** Begin Data provided **

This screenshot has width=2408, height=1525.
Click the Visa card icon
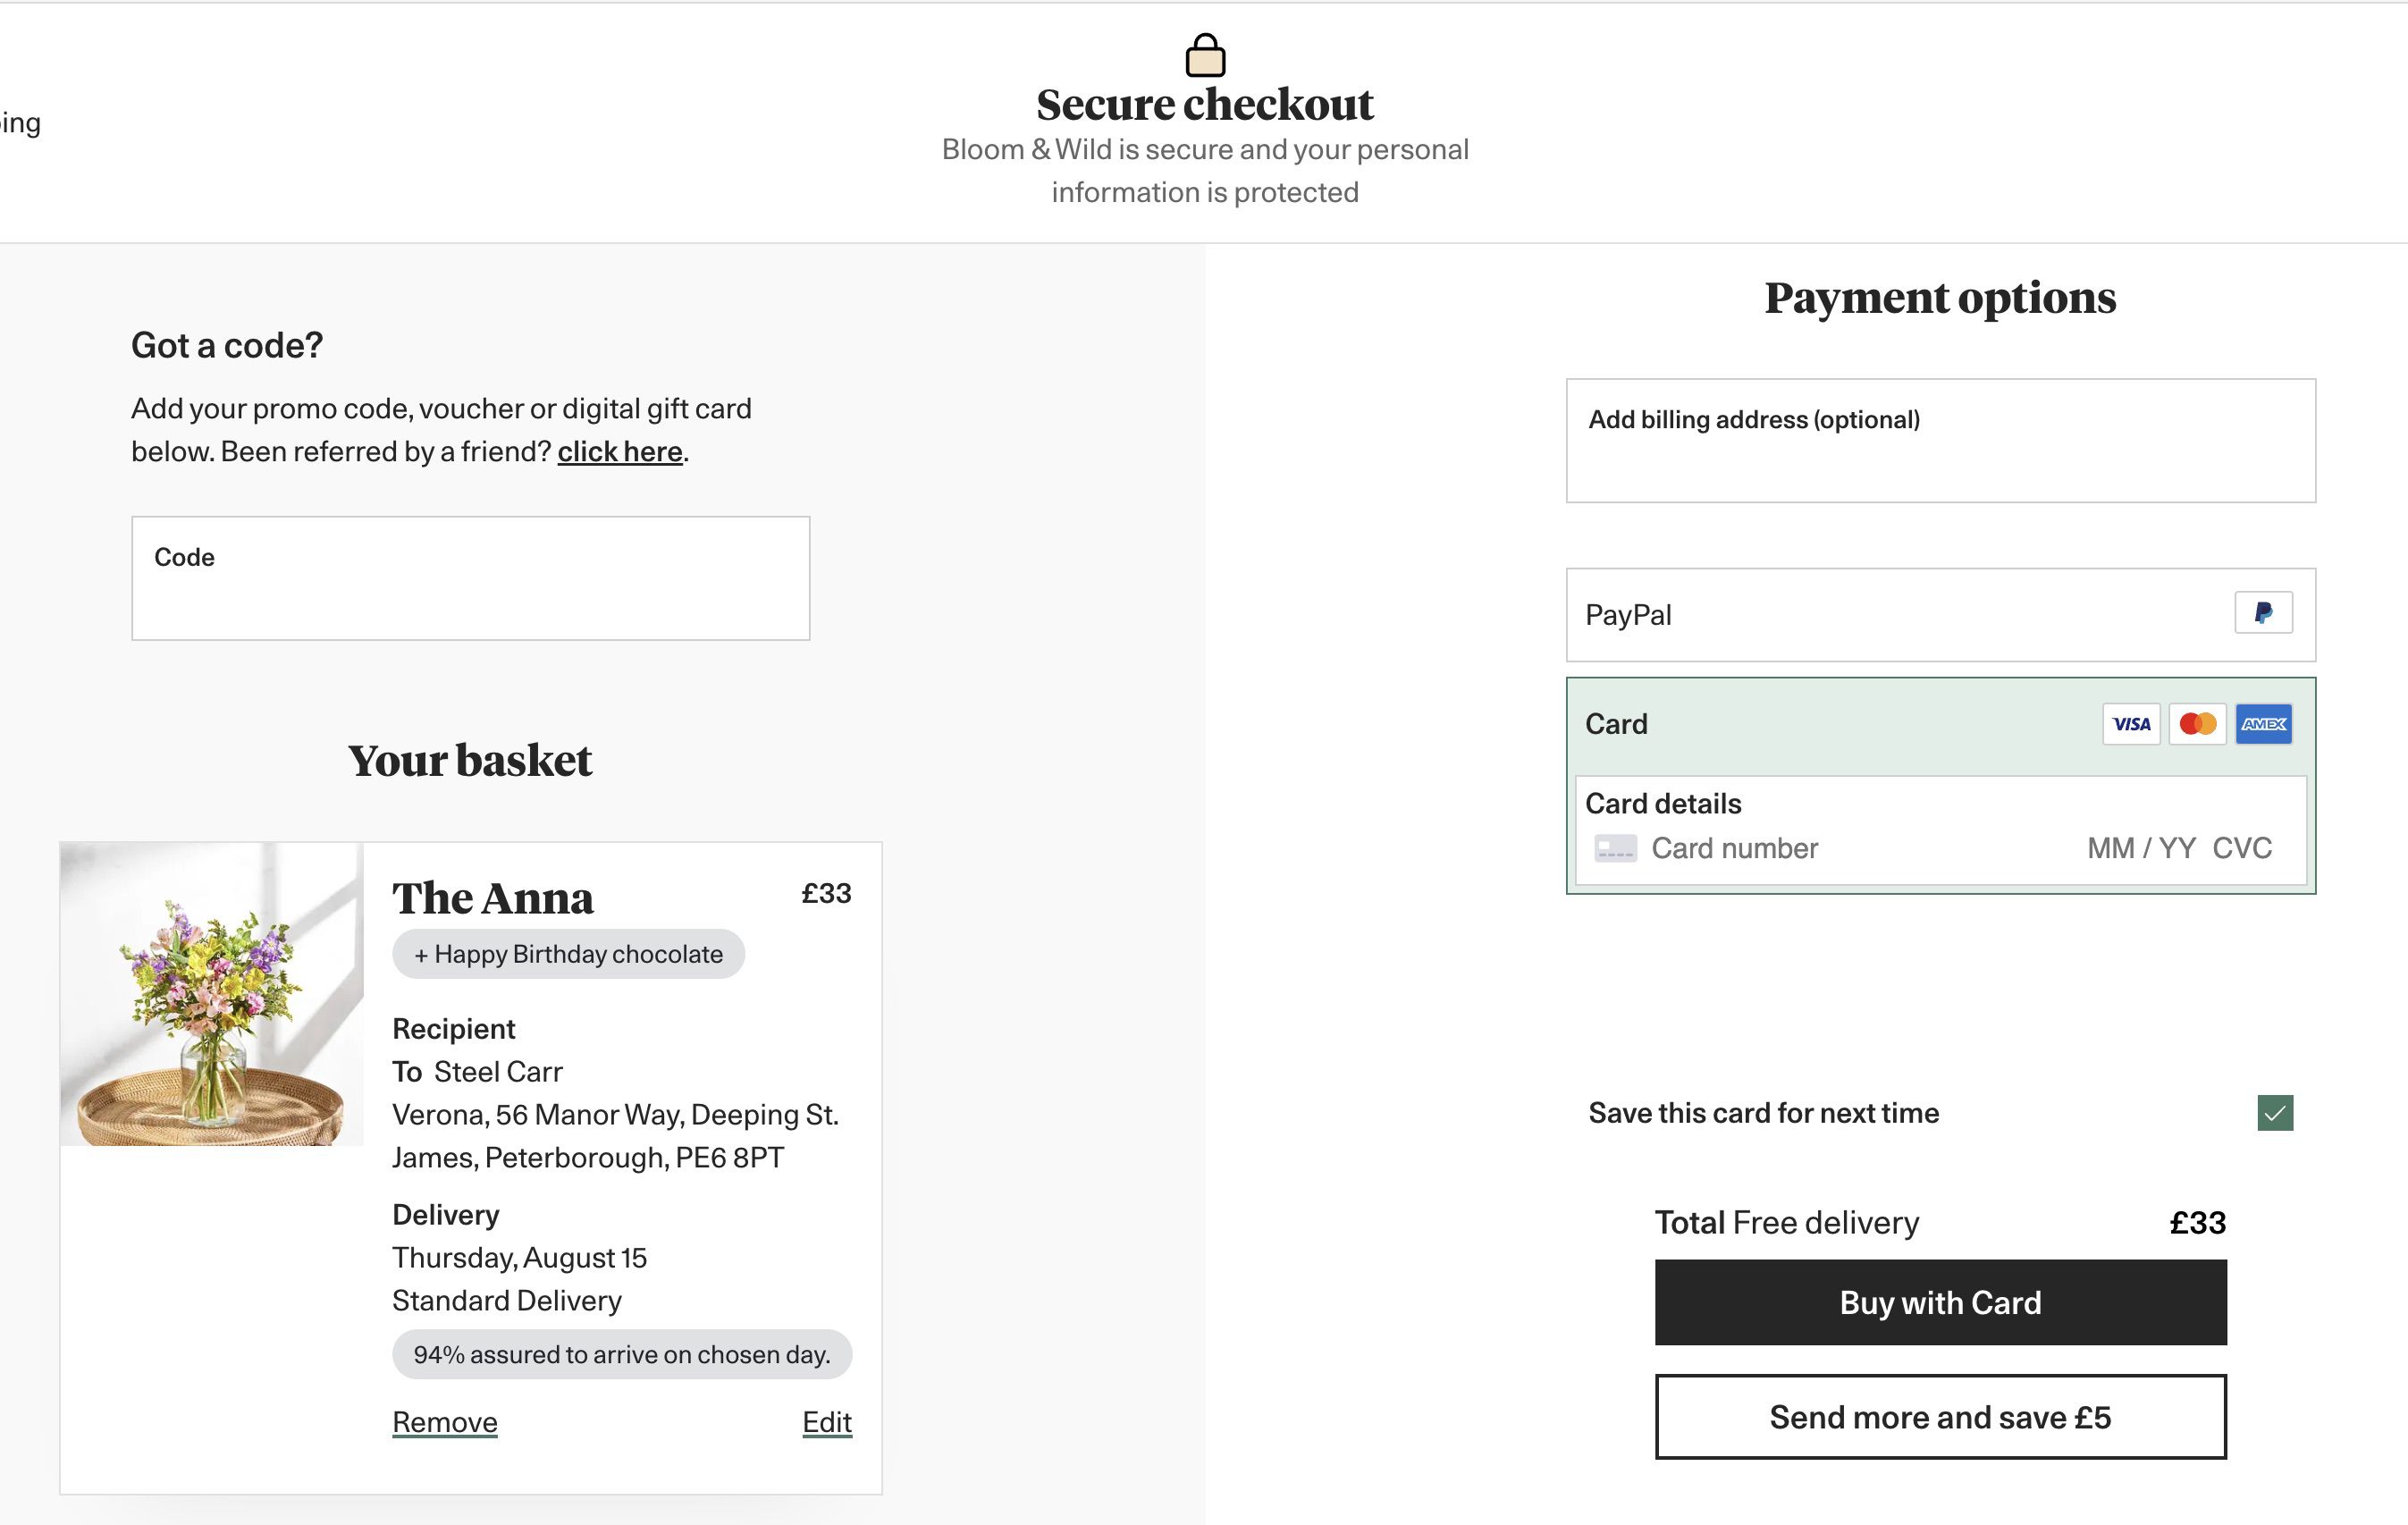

** End Data provided **
** Begin Data provided **

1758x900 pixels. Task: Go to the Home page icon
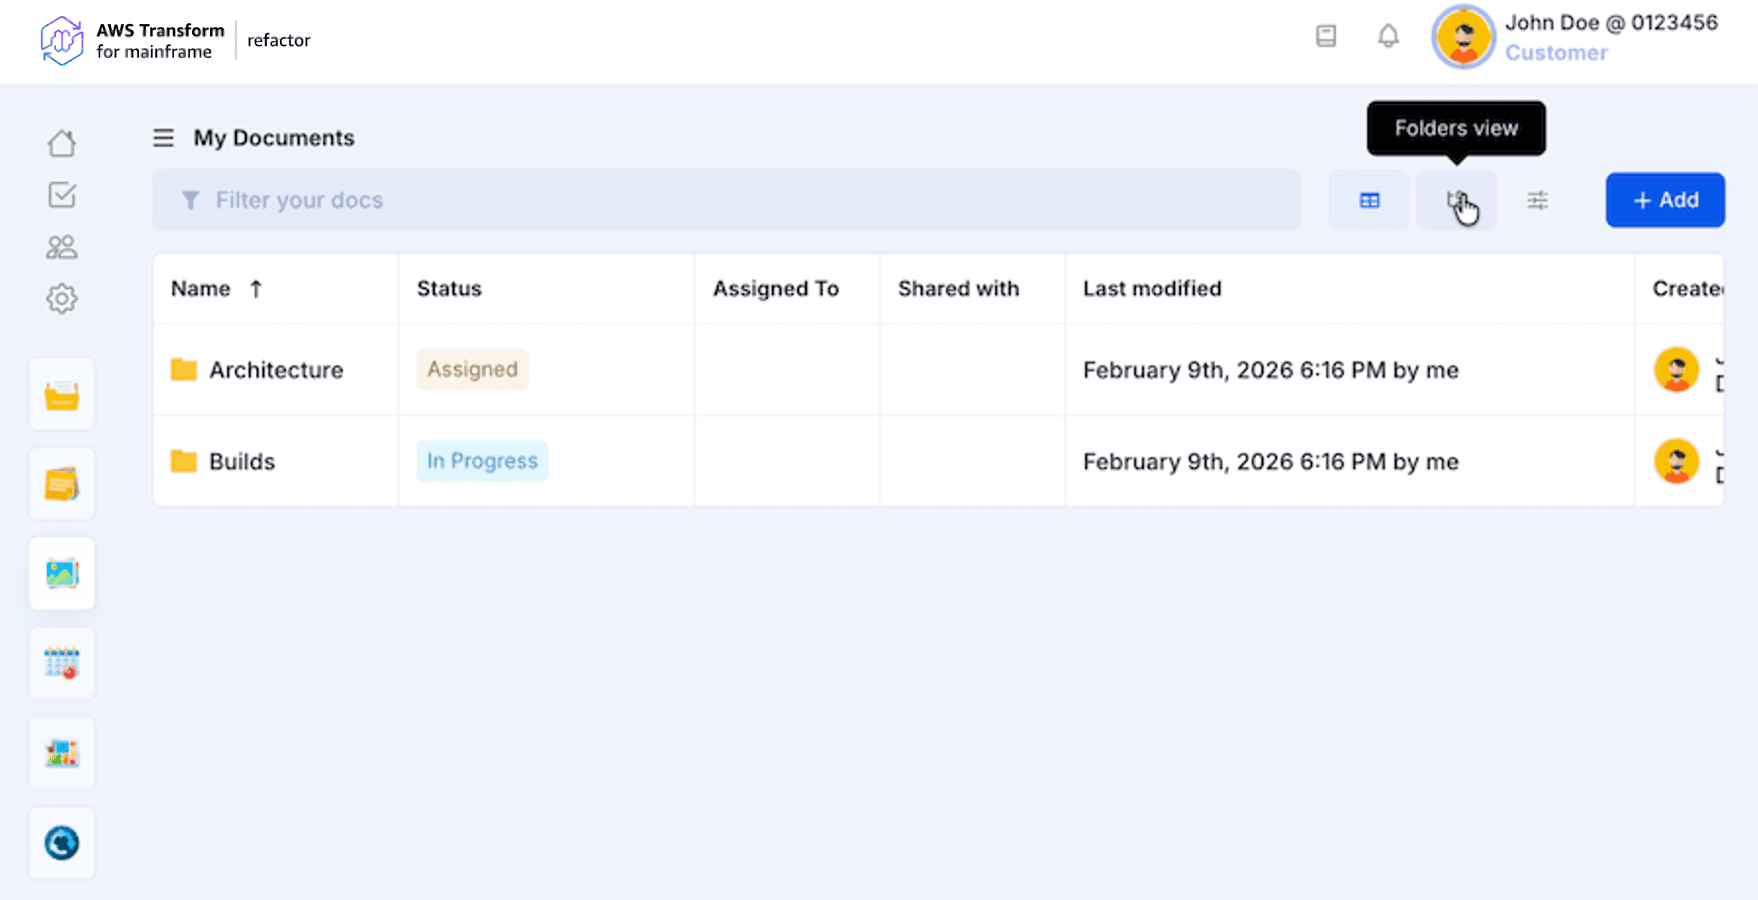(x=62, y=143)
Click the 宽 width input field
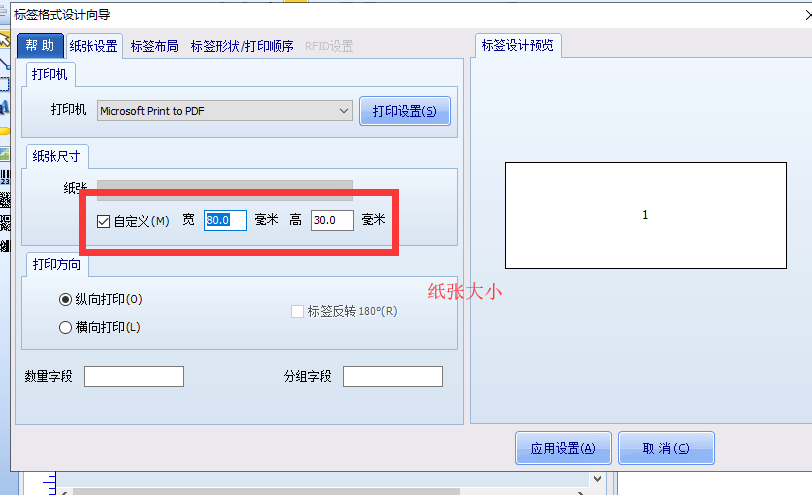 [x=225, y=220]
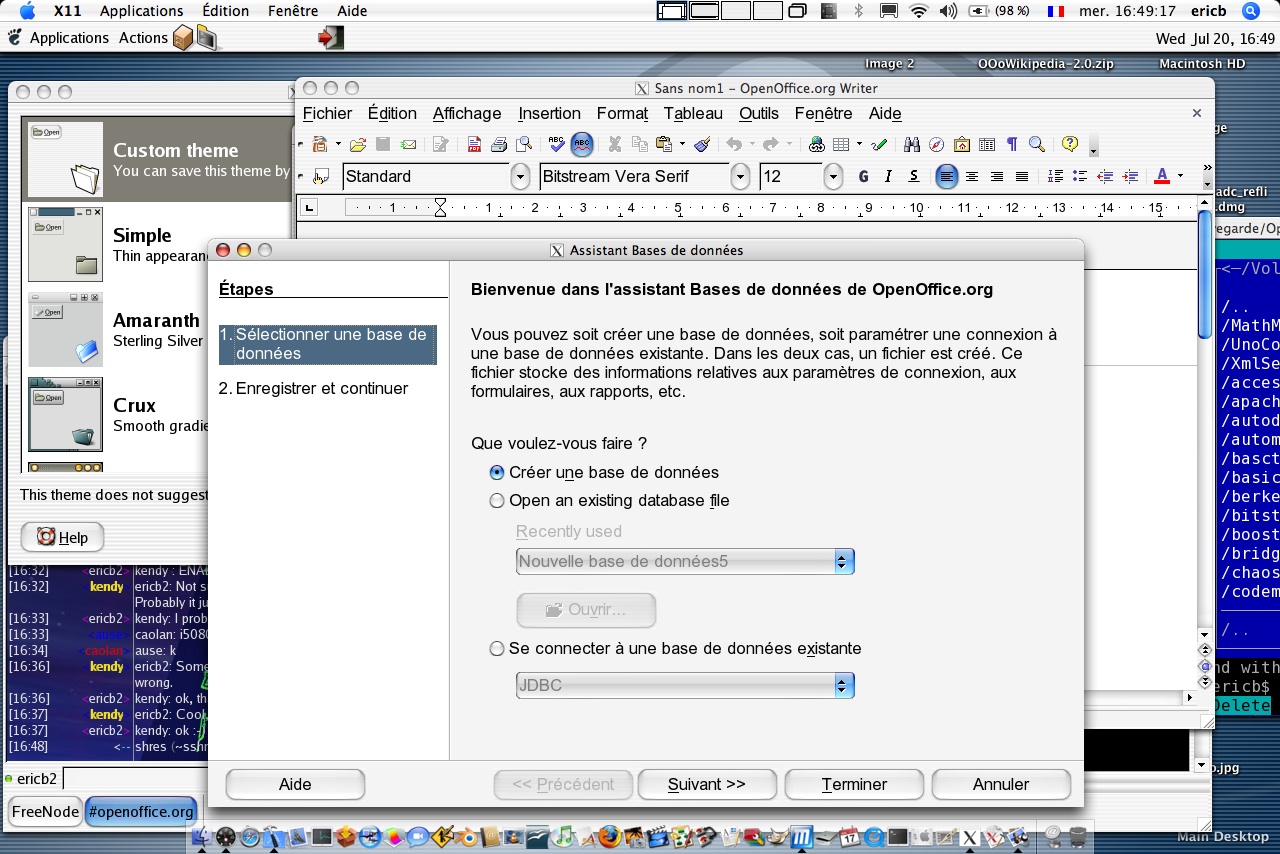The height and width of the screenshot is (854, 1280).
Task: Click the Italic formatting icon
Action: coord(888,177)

** End Data provided **

### [Directions for this task]
Convert the lines from the one containing "This screenshot has width=2408, height=1525." through the one containing "Click the Visa card icon", inclusive, into a JSON list of strings with one string per line and blank lines omitted.

### [Response to this exercise]
[
  "This screenshot has width=2408, height=1525.",
  "Click the Visa card icon"
]